Exercise:
The entries that follow should be repeated exactly, with no pictures kept.

====

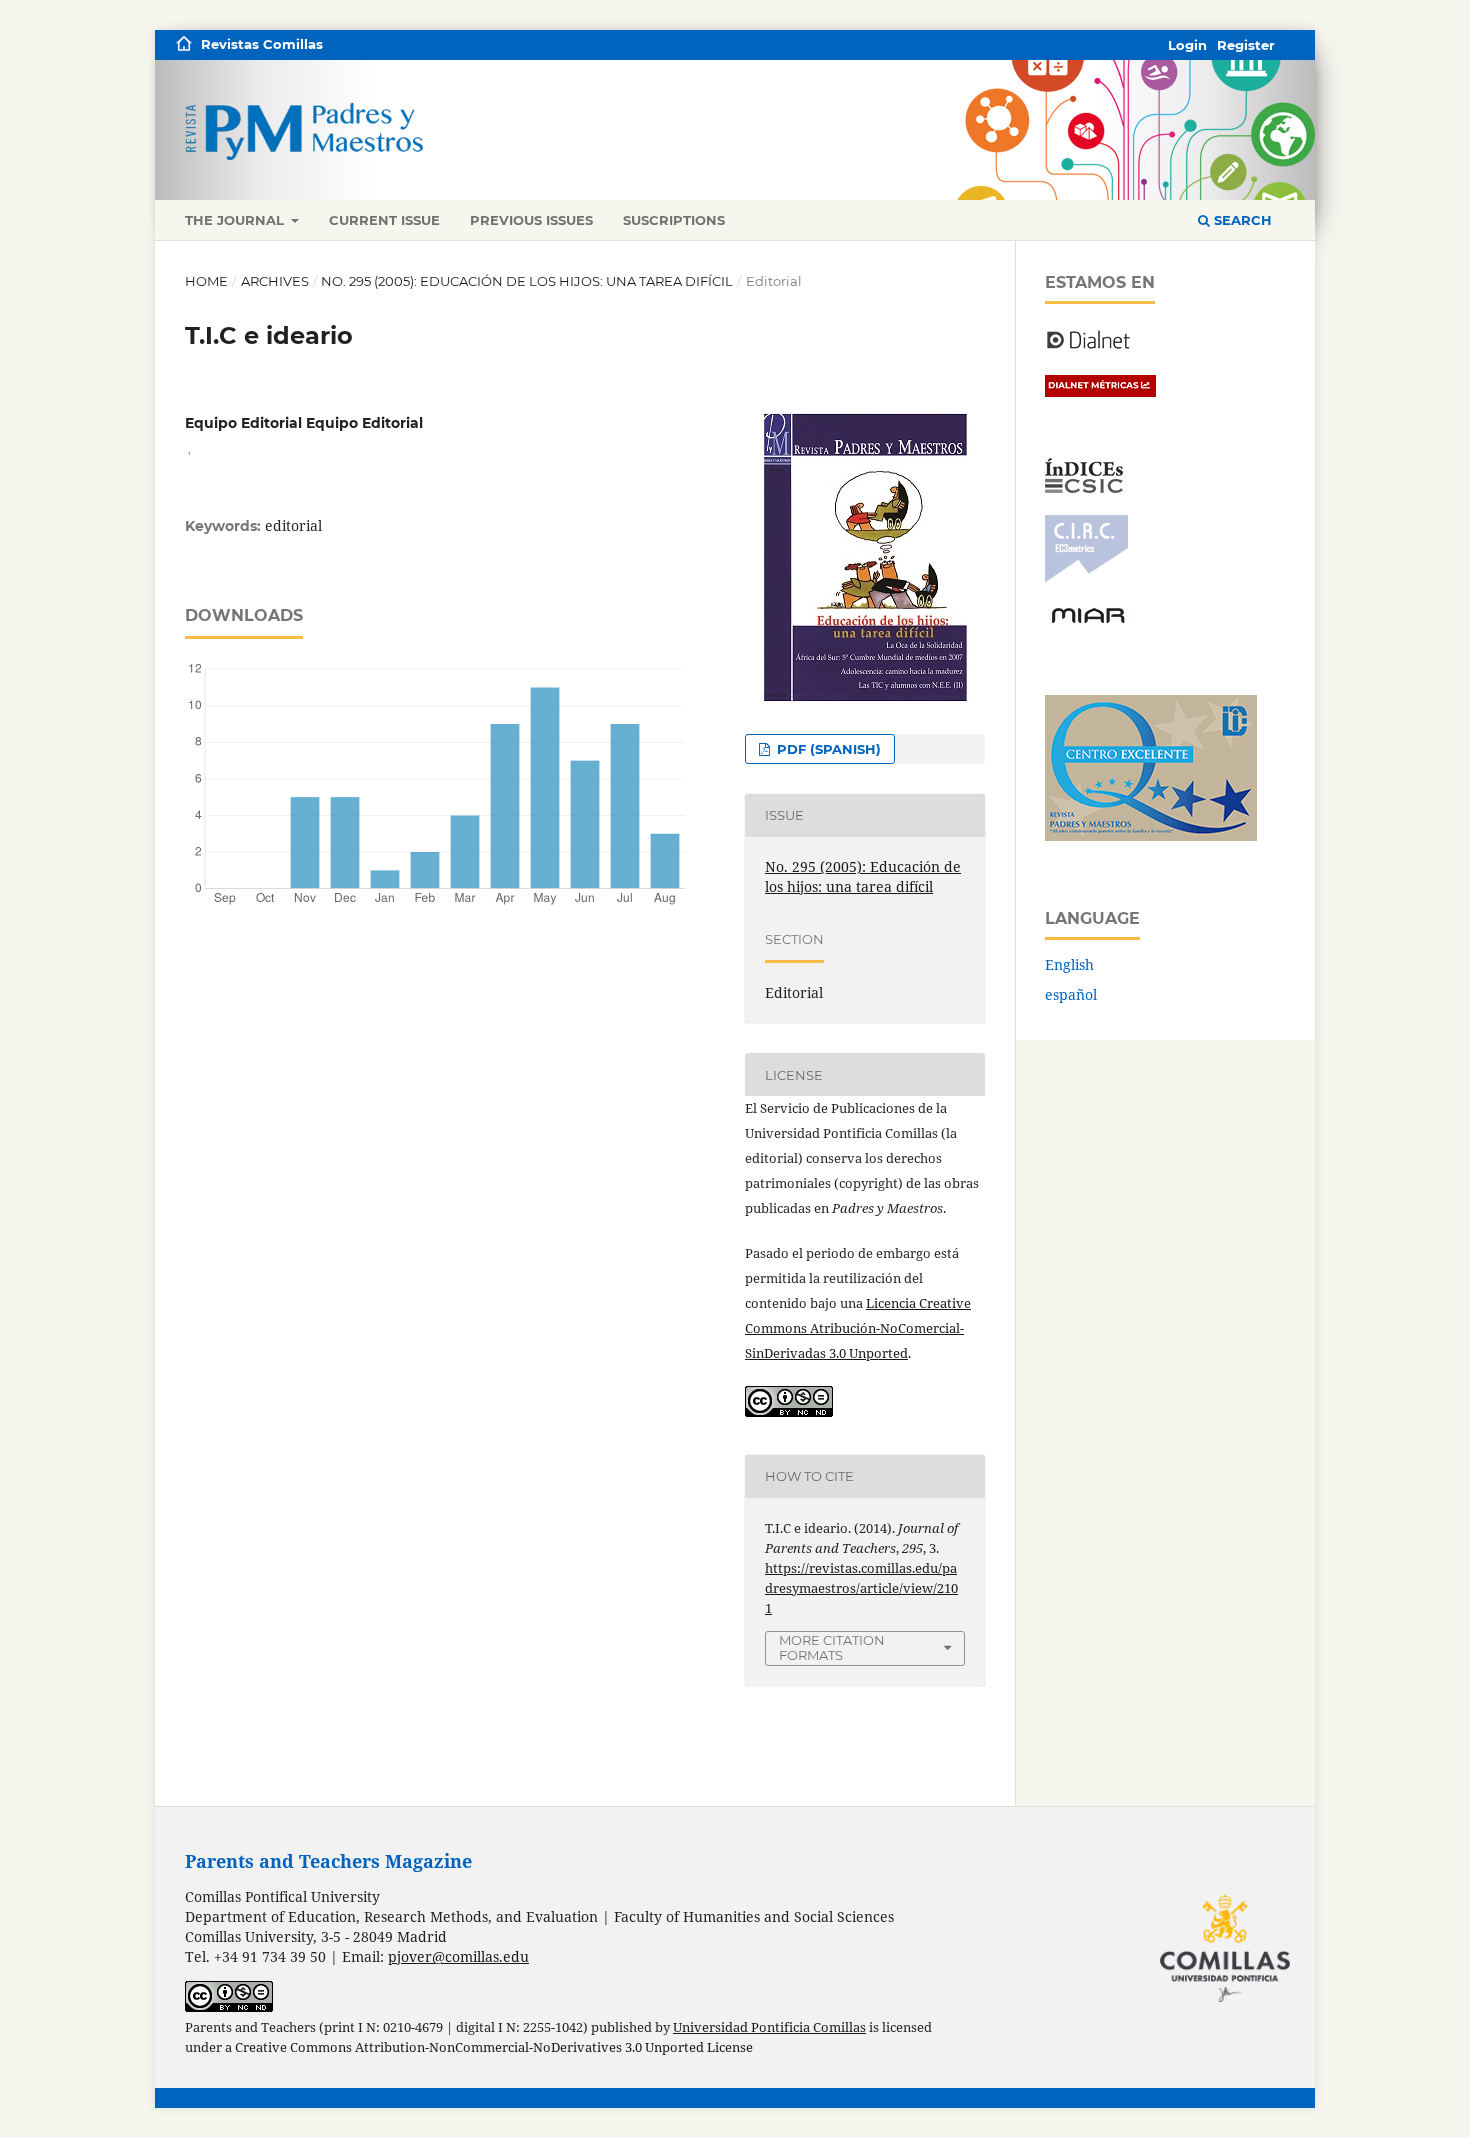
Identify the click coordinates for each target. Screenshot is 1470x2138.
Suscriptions (674, 220)
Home (206, 281)
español (1071, 994)
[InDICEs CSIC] (1084, 487)
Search (1241, 220)
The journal (236, 220)
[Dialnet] (1088, 347)
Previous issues (531, 220)
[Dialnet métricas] (1100, 391)
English (1069, 964)
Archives (275, 281)
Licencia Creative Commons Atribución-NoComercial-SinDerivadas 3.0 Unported (858, 1328)
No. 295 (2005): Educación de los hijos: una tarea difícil (527, 281)
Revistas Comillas (262, 44)
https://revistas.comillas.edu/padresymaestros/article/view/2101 (861, 1588)
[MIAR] (1088, 621)
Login (1187, 45)
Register (1246, 45)
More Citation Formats (832, 1647)
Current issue (384, 220)
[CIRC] (1086, 577)
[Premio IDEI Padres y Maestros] (1151, 835)
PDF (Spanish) (827, 749)
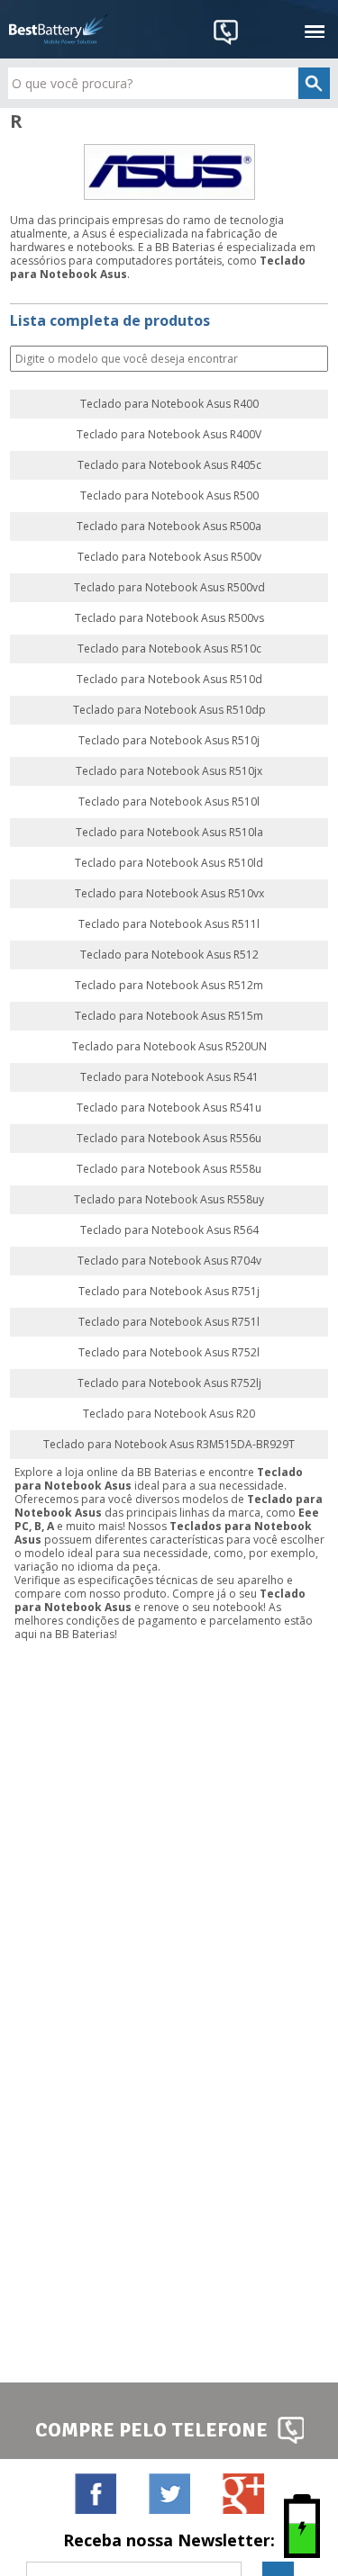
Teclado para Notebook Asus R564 (169, 1230)
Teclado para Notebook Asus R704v (169, 1261)
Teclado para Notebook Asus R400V (169, 434)
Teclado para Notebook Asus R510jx (169, 771)
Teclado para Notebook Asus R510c (169, 649)
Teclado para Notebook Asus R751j (169, 1291)
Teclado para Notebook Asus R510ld (169, 863)
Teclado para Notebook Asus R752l (169, 1352)
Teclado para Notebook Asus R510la (169, 832)
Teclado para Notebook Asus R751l (169, 1322)
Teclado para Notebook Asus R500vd (169, 587)
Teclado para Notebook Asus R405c (169, 465)
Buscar (312, 360)
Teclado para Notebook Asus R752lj (169, 1383)
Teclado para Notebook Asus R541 (169, 1077)
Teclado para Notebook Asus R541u (169, 1108)
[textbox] (168, 83)
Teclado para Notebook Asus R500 (169, 496)
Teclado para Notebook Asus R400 (169, 404)
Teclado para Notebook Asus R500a (169, 526)
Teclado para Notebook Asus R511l (169, 924)
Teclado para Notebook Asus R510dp (169, 710)
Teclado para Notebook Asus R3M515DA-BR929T (169, 1444)
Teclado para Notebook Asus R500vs (169, 618)
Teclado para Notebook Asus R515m (169, 1016)
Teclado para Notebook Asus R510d (169, 679)
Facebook (95, 2493)
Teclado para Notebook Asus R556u (169, 1138)
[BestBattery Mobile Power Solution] (58, 29)
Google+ (243, 2493)
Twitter (169, 2493)
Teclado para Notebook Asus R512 (169, 955)
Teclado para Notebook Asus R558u (169, 1169)
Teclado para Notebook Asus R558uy (169, 1199)
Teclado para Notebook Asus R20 (169, 1414)
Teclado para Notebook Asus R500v (169, 557)
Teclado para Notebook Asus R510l (169, 802)
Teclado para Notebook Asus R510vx (169, 893)
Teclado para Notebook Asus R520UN (169, 1046)
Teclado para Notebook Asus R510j (169, 740)
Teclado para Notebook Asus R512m (169, 985)
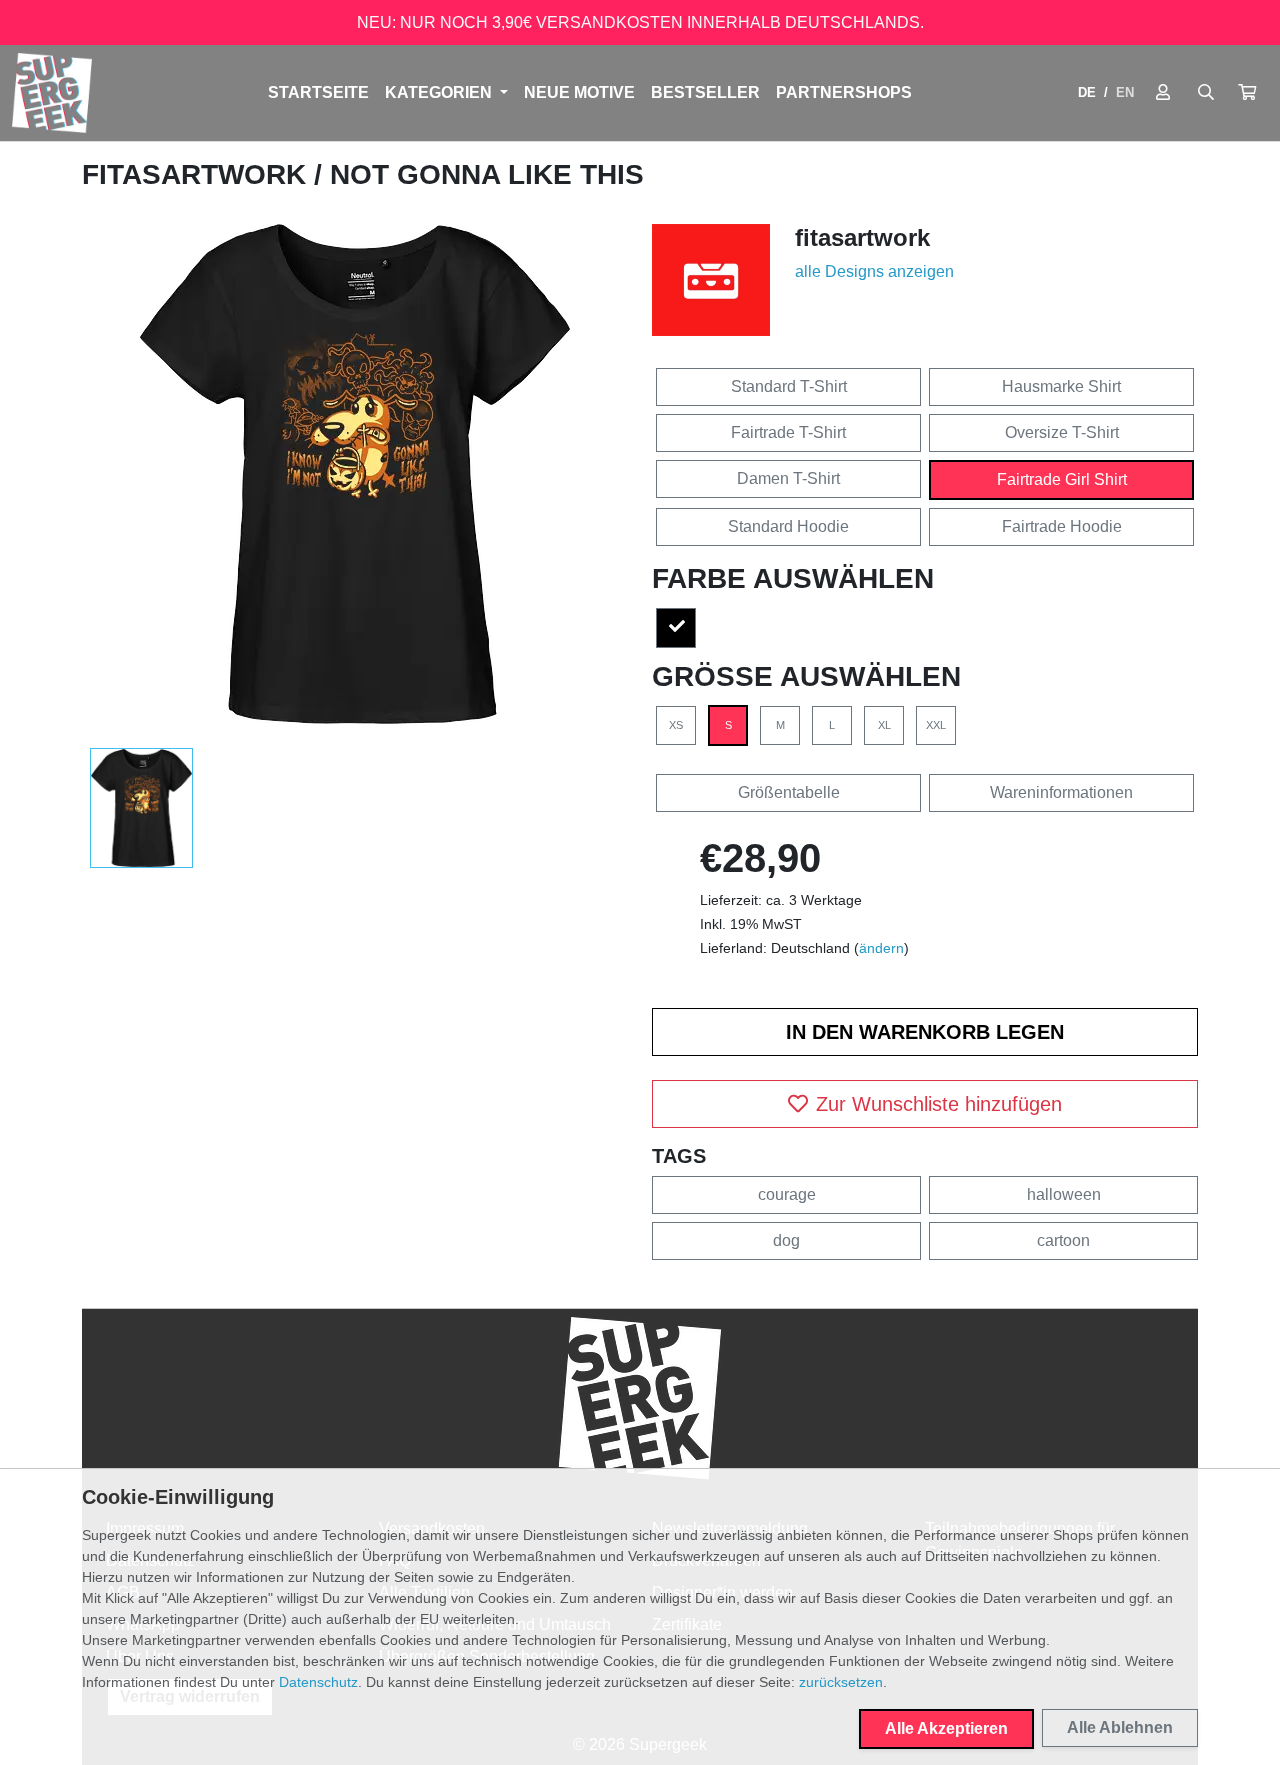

====

Answer section:
Identify the click coordinates for each target. Screenshot is 1470x2138.
Suscriptions (674, 220)
Home (206, 281)
español (1071, 994)
[InDICEs CSIC] (1084, 487)
Search (1241, 220)
The journal (236, 220)
[Dialnet] (1088, 347)
Previous issues (531, 220)
[Dialnet métricas] (1100, 391)
English (1069, 964)
Archives (275, 281)
Licencia Creative Commons Atribución-NoComercial-SinDerivadas 3.0 Unported (858, 1328)
No. 295 (2005): Educación de los hijos: una tarea difícil (527, 281)
Revistas Comillas (262, 44)
https://revistas.comillas.edu/padresymaestros/article/view/2101 (861, 1588)
[MIAR] (1088, 621)
Login (1187, 45)
Register (1246, 45)
More Citation Formats (832, 1647)
Current issue (384, 220)
[CIRC] (1086, 577)
[Premio IDEI Padres y Maestros] (1151, 835)
PDF (Spanish) (827, 749)
Teclado para Notebook Asus R564 (169, 1230)
Teclado para Notebook Asus R704v (169, 1261)
Teclado para Notebook Asus R400V (169, 434)
Teclado para Notebook Asus R510jx (169, 771)
Teclado para Notebook Asus R510c (169, 649)
Teclado para Notebook Asus R751j (169, 1291)
Teclado para Notebook Asus R510ld (169, 863)
Teclado para Notebook Asus R752l (169, 1352)
Teclado para Notebook Asus R510la (169, 832)
Teclado para Notebook Asus R751l (169, 1322)
Teclado para Notebook Asus R500vd (169, 587)
Teclado para Notebook Asus R405c (169, 465)
Buscar (312, 360)
Teclado para Notebook Asus R752lj (169, 1383)
Teclado para Notebook Asus R541 (169, 1077)
Teclado para Notebook Asus R541u (169, 1108)
[textbox] (168, 83)
Teclado para Notebook Asus R500 (169, 496)
Teclado para Notebook Asus R400 (169, 404)
Teclado para Notebook Asus R500a (169, 526)
Teclado para Notebook Asus R511l (169, 924)
Teclado para Notebook Asus R510dp (169, 710)
Teclado para Notebook Asus R3M515DA-BR929T (169, 1444)
Teclado para Notebook Asus R500vs (169, 618)
Teclado para Notebook Asus R515m (169, 1016)
Teclado para Notebook Asus R510d (169, 679)
Facebook (95, 2493)
Teclado para Notebook Asus R556u (169, 1138)
[BestBattery Mobile Power Solution] (58, 29)
Google+ (243, 2493)
Twitter (169, 2493)
Teclado para Notebook Asus R512 (169, 955)
Teclado para Notebook Asus R558u (169, 1169)
Teclado para Notebook Asus R558uy (169, 1199)
Teclado para Notebook Asus R20 (169, 1414)
Teclado para Notebook Asus R500v (169, 557)
Teclado para Notebook Asus R510l (169, 802)
Teclado para Notebook Asus R510vx (169, 893)
Teclado para Notebook Asus R520UN (169, 1046)
Teclado para Notebook Asus R510j (169, 740)
Teclado para Notebook Asus R512m (169, 985)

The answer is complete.